++++ EXTRACT PROVIDED ++++
Finally, unbeaten runs are not solely about the numbers.

Take United in 1995-96: their longest undefeated stretch of 12 matches in that season doesn’t look particularly special on a spreadsheet, but that was the season when Eric Cantona essentially won the title on his own, scoring in eight of those games, five of which were their only goals in four 1-0 wins and a 1-1 draw. This was the season when they overhauled Kevin Keegan’s Newcastle, which he did not love, and there was more drama in those 12 unbeaten games than there was in most of the more statistically impressive stretches.

After all of this, going unbeaten over the remaining 11 games this season still might not be enough, as Liverpool have found out to their cost before.

Based on recent history, the eventual champions will need a total in the high 80s, minimum. Probably more realistically, with three teams pushing each other, only something north of 90 will cut it. Gone are the days when 75 points would win you the title, as it did for United in 1996-97, or the 81 that Leicester got in their 2015-16 miracle season.

Unbeaten runs might not do the job anymore. A winning run is what you need.

In the Guardiola era, the champions have won at least 12 games in a row all but once. Liverpool in 2019-20 and City in 2017-18 lead the way with 18. As we all know, it’s been a feature of City’s successes that they suddenly turn into a merciless winning machine, and go on ludicrous runs: there were 15 in 2020-21 and 14 in both 2018-19 and 2022-23. The current longest this season is seven, which is Arsenal’s current streak. It will probably need another of those relentless spells of victories to lift the title.

It’s all an indication of just how ludicrously good and consistent you need to be in the present era.

Hopefully, the three will continue to careen towards the finish line at breakneck speed.

It’s going to be hellish for them, but terrific fun for us.
++++
● **WRITTEN INSTRUCTION 1**:
Render the records as a Markdown table with the columns Row and Record line, starting at the first line of the records and ending at the line that contains "coord(564,13)". Leave out blank lines.
The passage and the records have no connection to each other.
++++ SOURCE RECORDS ++++
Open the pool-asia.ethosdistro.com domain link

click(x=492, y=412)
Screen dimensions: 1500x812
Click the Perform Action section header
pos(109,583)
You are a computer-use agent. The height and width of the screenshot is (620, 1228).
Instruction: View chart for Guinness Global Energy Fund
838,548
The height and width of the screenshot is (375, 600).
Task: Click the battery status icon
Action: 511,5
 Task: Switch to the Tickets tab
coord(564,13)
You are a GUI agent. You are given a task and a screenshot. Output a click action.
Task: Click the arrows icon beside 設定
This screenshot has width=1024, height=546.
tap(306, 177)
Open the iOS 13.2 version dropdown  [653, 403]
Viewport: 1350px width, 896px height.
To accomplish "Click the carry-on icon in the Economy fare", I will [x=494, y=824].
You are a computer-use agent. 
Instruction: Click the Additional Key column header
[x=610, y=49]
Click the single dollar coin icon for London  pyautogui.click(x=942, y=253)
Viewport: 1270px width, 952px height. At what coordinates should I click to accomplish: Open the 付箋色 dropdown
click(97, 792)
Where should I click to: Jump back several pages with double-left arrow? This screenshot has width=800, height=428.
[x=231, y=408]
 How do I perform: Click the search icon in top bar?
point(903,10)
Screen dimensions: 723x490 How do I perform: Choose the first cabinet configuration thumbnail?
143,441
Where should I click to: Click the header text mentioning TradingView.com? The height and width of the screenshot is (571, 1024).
++++
● **WRITTEN INSTRUCTION 2**:
According to the passage on title-winning runs, how many points did Leicester get in their 2015-16 season?

● **CORRECT RESULT 1**:
| Row | Record line |
|---|---|
| 1 | Open the pool-asia.ethosdistro.com domain link |
| 2 | click(x=492, y=412) |
| 3 | Screen dimensions: 1500x812 |
| 4 | Click the Perform Action section header |
| 5 | pos(109,583) |
| 6 | You are a computer-use agent. The height and width of the screenshot is (620, 1228). |
| 7 | Instruction: View chart for Guinness Global Energy Fund |
| 8 | 838,548 |
| 9 | The height and width of the screenshot is (375, 600). |
| 10 | Task: Click the battery status icon |
| 11 | Action: 511,5 |
| 12 |  Task: Switch to the Tickets tab |
| 13 | coord(564,13) |

● **CORRECT RESULT 2**:
81 points.